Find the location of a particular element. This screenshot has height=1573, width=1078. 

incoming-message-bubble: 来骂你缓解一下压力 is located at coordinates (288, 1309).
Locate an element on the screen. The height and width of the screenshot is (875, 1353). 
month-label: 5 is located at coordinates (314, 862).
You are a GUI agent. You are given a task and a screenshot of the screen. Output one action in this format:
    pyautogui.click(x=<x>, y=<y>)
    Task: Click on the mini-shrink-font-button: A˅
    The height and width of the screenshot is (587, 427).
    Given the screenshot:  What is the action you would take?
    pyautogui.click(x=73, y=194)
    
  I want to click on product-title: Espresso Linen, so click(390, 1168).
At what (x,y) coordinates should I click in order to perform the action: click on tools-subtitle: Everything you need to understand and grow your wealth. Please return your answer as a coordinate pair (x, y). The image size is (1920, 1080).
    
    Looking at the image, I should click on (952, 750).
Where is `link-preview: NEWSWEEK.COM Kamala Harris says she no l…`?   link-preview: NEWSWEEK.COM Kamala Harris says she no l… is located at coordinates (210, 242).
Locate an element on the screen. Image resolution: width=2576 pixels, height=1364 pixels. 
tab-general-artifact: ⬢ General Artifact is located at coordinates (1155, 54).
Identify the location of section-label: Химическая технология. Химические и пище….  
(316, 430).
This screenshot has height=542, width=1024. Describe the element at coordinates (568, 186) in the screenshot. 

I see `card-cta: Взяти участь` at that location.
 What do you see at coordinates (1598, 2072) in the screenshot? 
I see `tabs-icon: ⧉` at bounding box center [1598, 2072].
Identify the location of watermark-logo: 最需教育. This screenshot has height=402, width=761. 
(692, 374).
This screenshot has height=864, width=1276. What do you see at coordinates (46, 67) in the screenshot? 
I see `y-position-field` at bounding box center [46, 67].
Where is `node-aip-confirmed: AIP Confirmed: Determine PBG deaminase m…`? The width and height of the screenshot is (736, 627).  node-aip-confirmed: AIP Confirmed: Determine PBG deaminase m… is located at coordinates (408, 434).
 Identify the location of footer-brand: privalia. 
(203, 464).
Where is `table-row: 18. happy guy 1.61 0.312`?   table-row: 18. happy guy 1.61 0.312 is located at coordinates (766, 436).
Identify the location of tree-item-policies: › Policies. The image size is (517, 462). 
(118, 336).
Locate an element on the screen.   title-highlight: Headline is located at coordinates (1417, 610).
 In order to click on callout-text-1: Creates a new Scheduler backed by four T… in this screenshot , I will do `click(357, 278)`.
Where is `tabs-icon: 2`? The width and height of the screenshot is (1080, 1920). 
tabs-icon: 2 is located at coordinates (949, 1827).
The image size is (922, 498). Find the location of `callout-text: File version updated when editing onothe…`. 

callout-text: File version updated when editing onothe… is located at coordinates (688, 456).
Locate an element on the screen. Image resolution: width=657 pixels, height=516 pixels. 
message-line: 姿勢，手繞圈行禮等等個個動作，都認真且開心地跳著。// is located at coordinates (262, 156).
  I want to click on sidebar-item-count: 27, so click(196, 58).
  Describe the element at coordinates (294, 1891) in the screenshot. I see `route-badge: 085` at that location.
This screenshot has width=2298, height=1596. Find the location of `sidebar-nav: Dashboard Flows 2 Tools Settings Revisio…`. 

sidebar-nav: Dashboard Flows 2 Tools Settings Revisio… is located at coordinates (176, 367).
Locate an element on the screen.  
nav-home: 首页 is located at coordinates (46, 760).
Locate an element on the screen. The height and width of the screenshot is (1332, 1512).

* _Job_
Rewrite every line of the entries above as a Markdown table with the columns Row and Line. Leave out blank lines.

* _Answer to this task_
| Row | Line |
|---|---|
| 1 | Find the location of a particular element. This screenshot has height=1573, width=1078.  |
| 2 | incoming-message-bubble: 来骂你缓解一下压力 is located at coordinates (288, 1309). |
| 3 | Locate an element on the screen. The height and width of the screenshot is (875, 1353).  |
| 4 | month-label: 5 is located at coordinates (314, 862). |
| 5 | You are a GUI agent. You are given a task and a screenshot of the screen. Output one action in this format: |
| 6 |     pyautogui.click(x=<x>, y=<y>) |
| 7 |     Task: Click on the mini-shrink-font-button: A˅ |
| 8 |     The height and width of the screenshot is (587, 427). |
| 9 |     Given the screenshot:  What is the action you would take? |
| 10 |     pyautogui.click(x=73, y=194) |
| 11 |   I want to click on product-title: Espresso Linen, so click(390, 1168). |
| 12 | At what (x,y) coordinates should I click in order to perform the action: click on tools-subtitle: Everything you need to understand and grow your wealth. Please return your answer as a coordinate pair (x, y). The image size is (1920, 1080). |
| 13 |     Looking at the image, I should click on (952, 750). |
| 14 | Where is `link-preview: NEWSWEEK.COM Kamala Harris says she no l…`?   link-preview: NEWSWEEK.COM Kamala Harris says she no l… is located at coordinates (210, 242). |
| 15 | Locate an element on the screen. Image resolution: width=2576 pixels, height=1364 pixels.  |
| 16 | tab-general-artifact: ⬢ General Artifact is located at coordinates (1155, 54). |
| 17 | Identify the location of section-label: Химическая технология. Химические и пище….   |
| 18 | (316, 430). |
| 19 | This screenshot has height=542, width=1024. Describe the element at coordinates (568, 186) in the screenshot.  |
| 20 | I see `card-cta: Взяти участь` at that location. |
| 21 |  What do you see at coordinates (1598, 2072) in the screenshot?  |
| 22 | I see `tabs-icon: ⧉` at bounding box center [1598, 2072]. |
| 23 | Identify the location of watermark-logo: 最需教育. This screenshot has height=402, width=761.  |
| 24 | (692, 374). |
| 25 | This screenshot has height=864, width=1276. What do you see at coordinates (46, 67) in the screenshot?  |
| 26 | I see `y-position-field` at bounding box center [46, 67]. |
| 27 | Where is `node-aip-confirmed: AIP Confirmed: Determine PBG deaminase m…`? The width and height of the screenshot is (736, 627).  node-aip-confirmed: AIP Confirmed: Determine PBG deaminase m… is located at coordinates (408, 434). |
| 28 |  Identify the location of footer-brand: privalia.  |
| 29 | (203, 464). |
| 30 | Where is `table-row: 18. happy guy 1.61 0.312`?   table-row: 18. happy guy 1.61 0.312 is located at coordinates (766, 436). |
| 31 | Identify the location of tree-item-policies: › Policies. The image size is (517, 462).  |
| 32 | (118, 336). |
| 33 | Locate an element on the screen.   title-highlight: Headline is located at coordinates (1417, 610). |
| 34 |  In order to click on callout-text-1: Creates a new Scheduler backed by four T… in this screenshot , I will do `click(357, 278)`. |
| 35 | Where is `tabs-icon: 2`? The width and height of the screenshot is (1080, 1920).  |
| 36 | tabs-icon: 2 is located at coordinates (949, 1827). |
| 37 | The image size is (922, 498). Find the location of `callout-text: File version updated when editing onothe…`.  |
| 38 | callout-text: File version updated when editing onothe… is located at coordinates (688, 456). |
| 39 | Locate an element on the screen. Image resolution: width=657 pixels, height=516 pixels.  |
| 40 | message-line: 姿勢，手繞圈行禮等等個個動作，都認真且開心地跳著。// is located at coordinates (262, 156). |
| 41 |   I want to click on sidebar-item-count: 27, so click(196, 58). |
| 42 |   Describe the element at coordinates (294, 1891) in the screenshot. I see `route-badge: 085` at that location. |
| 43 | This screenshot has width=2298, height=1596. Find the location of `sidebar-nav: Dashboard Flows 2 Tools Settings Revisio…`.  |
| 44 | sidebar-nav: Dashboard Flows 2 Tools Settings Revisio… is located at coordinates (176, 367). |
| 45 | Locate an element on the screen.   |
| 46 | nav-home: 首页 is located at coordinates (46, 760). |
| 47 | Locate an element on the screen. The height and width of the screenshot is (1332, 1512). |